■ **WHAT YOU SHOULD DO**: From the records below, please repeat exactly the line that has "贪心 (1349, 461)", the line that has "作业 (653, 22)", and every line between them, and nothing else.

EXERCISE INPUT section start

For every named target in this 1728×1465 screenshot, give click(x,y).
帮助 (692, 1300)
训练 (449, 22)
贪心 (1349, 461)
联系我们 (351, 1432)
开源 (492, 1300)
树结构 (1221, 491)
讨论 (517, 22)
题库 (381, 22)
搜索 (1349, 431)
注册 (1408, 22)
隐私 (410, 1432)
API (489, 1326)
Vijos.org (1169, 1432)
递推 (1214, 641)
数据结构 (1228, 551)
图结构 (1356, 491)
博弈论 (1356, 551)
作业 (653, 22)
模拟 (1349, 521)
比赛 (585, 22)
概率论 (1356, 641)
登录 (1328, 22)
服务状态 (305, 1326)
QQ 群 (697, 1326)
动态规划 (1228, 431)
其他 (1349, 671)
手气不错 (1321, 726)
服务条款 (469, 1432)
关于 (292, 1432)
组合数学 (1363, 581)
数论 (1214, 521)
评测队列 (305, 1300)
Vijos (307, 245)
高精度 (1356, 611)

EXERCISE INPUT section end
EXERCISE INPUT section start

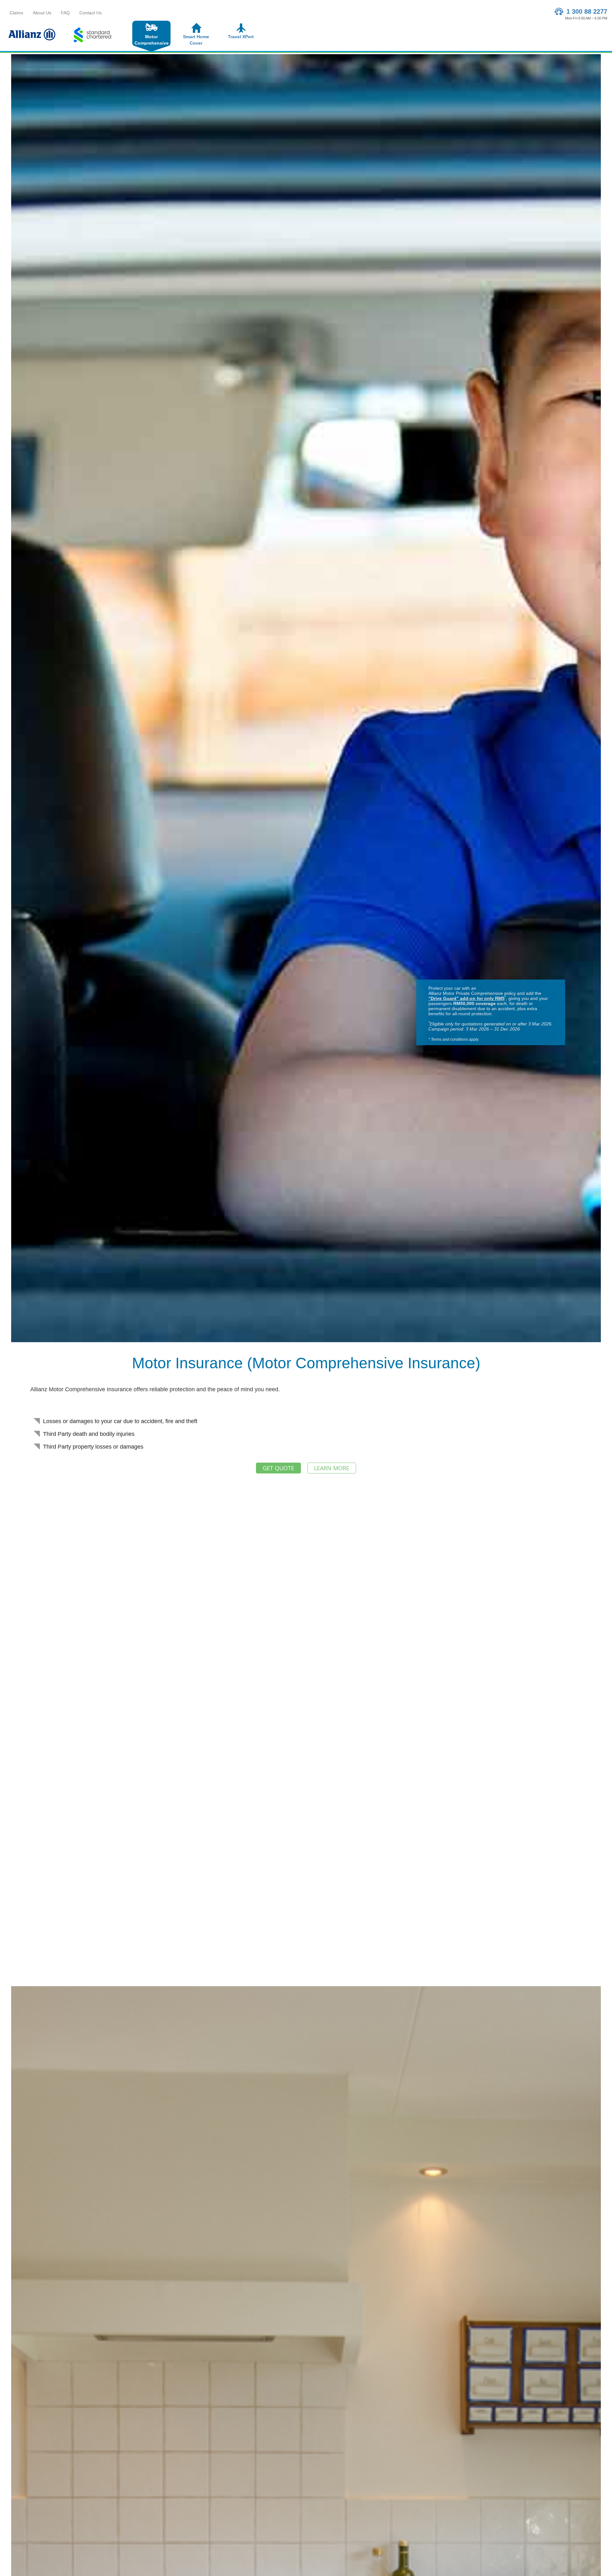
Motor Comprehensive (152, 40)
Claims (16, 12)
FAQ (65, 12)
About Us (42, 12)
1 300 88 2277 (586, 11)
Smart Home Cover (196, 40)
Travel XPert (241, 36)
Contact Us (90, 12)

EXERCISE INPUT section end

■ **EXERCISE OUTPUT**:
贪心 (1349, 461)
联系我们 (351, 1432)
开源 (492, 1300)
树结构 (1221, 491)
讨论 (517, 22)
题库 (381, 22)
搜索 (1349, 431)
注册 (1408, 22)
隐私 (410, 1432)
API (489, 1326)
Vijos.org (1169, 1432)
递推 (1214, 641)
数据结构 (1228, 551)
图结构 (1356, 491)
博弈论 (1356, 551)
作业 (653, 22)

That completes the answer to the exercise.